Thorson no sabía qué decir y el padre de Flóvent se quedó absorto en sus pensamientos. Así permanecieron un largo rato, en medio de un silencio que solo rompía el goteo de un grifo en la cocina cada vez que una gota caía sobre el fregadero.
—¿Hablaba contigo alguna vez sobre el caso de la joven que fue hallada en el Teatro Nacional? —preguntó Thorson finalmente.
—Rara vez lo hacía. Creo que evitaba ese tema. No quería pensar en eso. Por su manera de actuar, me daba la sensación de que aquello no llegó a cerrarse del todo, pero él no sabía qué más podía hacer al respecto.
—¿Qué es lo que no llegó a cerrarse?
—No lo sé. Me daba cuenta de que no estaba satisfecho con el desenlace del caso. Supongo que tenía que ver con el accidente que sufrió vuestro prisionero.
—Sí, aquello no terminó bien.
—Eso decía él. Siempre me pareció que mi querido Flóvent había envejecido antes de tiempo, y creo que fue por aquel maldito caso.
—Fue una investigación difícil.
—Le afectó amargamente. Creo que nunca estuvo del todo contento con la solución que encontrasteis y estoy convencido de que incluso quería retomarlo antes de fallecer. Pero, claro, nunca recibiste su carta.
—¿Su carta?
—Te escribió, pero le devolvieron la carta. No sabía adónde enviarla, así que la remitió a tu división, pero no sirvió de nada. Tiene que estar aquí, por algún lado. La encontré entre sus cosas después de su muerte.

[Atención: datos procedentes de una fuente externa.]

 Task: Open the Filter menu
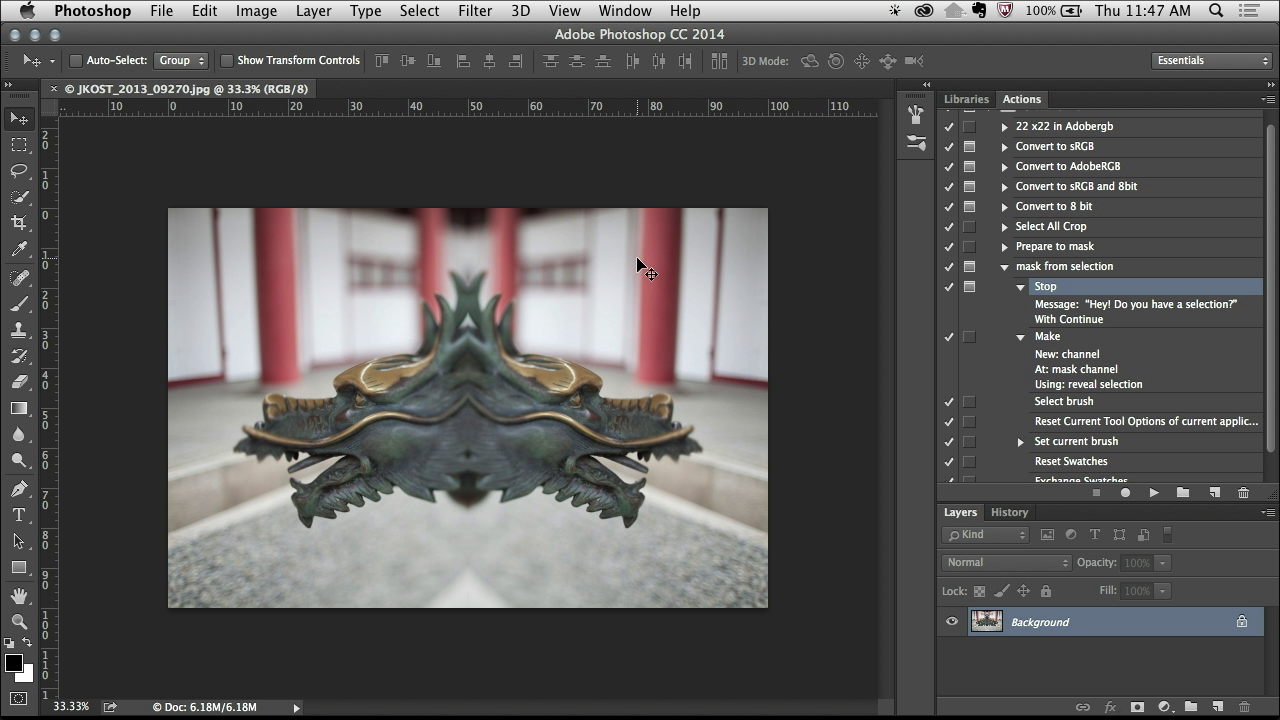(474, 11)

El hombre entró en su dormitorio y volvió con un sobre dirigido a Thorson que le entregó. Thorson lo abrió y leyó la carta.
Reikiavik, 13 de diciembre de 1947
Querido Thorson:
Espero que esta misiva llegue a tus manos. No sé si sigues vivo ahora que ha concluido la guerra, pero quería hacer el intento de averiguarlo.
En los últimos años he pensado mucho en ti y en nuestra colaboración. No sé si te he agradecido suficientemente tu ayuda, disposición y apoyo, y me gustaría hacerlo ahora.
Solo puedo tratar de imaginarme las calamidades que tienes que haber sufrido durante la contienda. He leído mucho sobre la invasión en Normandía y creo hacerme a la idea, si bien solo superficialmente, de la batalla que habrás visto ante tus ojos.
Nuestro último caso no abandona mi mente ni un solo momento. Creo que alcanzamos la conclusión correcta, pero en ocasiones me invade la sospecha de que pudimos haberlo hecho mejor. Posiblemente debimos estudiar el caso desde otra perspectiva. Puede que esta carta no sea sino la voz de mis remordimientos por lo que le sucedió a aquel muchacho. Me ha costado asumir cómo terminó todo. Naturalmente, su familia del norte no salía de su estupor tras escuchar la noticia sobre Jónatan, pero no nos culpó de lo ocurrido una vez que conoció todos los detalles.
Nuestro principal testigo y punto de apoyo en todo esto ha sido el hijo del diputado, Hólmbert. Ha confirmado todas nuestras sospechas sobre Jónatan, lo cual debería reconfortarme. Pero de alguna manera no me quedo tranquilo.
En fin, camarada, te agradecería si pudieras enviarme, aunque fuera una sola línea, para hacerme saber cómo te encuentras. Me haría sentir mejor.
Tu amigo,
FLÓVENT
Thorson miró la tumba de su viejo amigo, se persignó y rezó una pequeña plegaria. El padre de Flóvent yacía un poco más adelante y, al otro lado de su tumba, se hallaba una de las fosas comunes excavadas durante la epidemia de gripe española que arrasó el país. Thorson sabía que allí, bajo tierra, yacían la madre y la hermana de Flóvent.
«Descanse en paz», se leía en la lápida de Flóvent, y Thorson sabía que si en algún sitio cobraba sentido aquel ruego, era en esa lápida.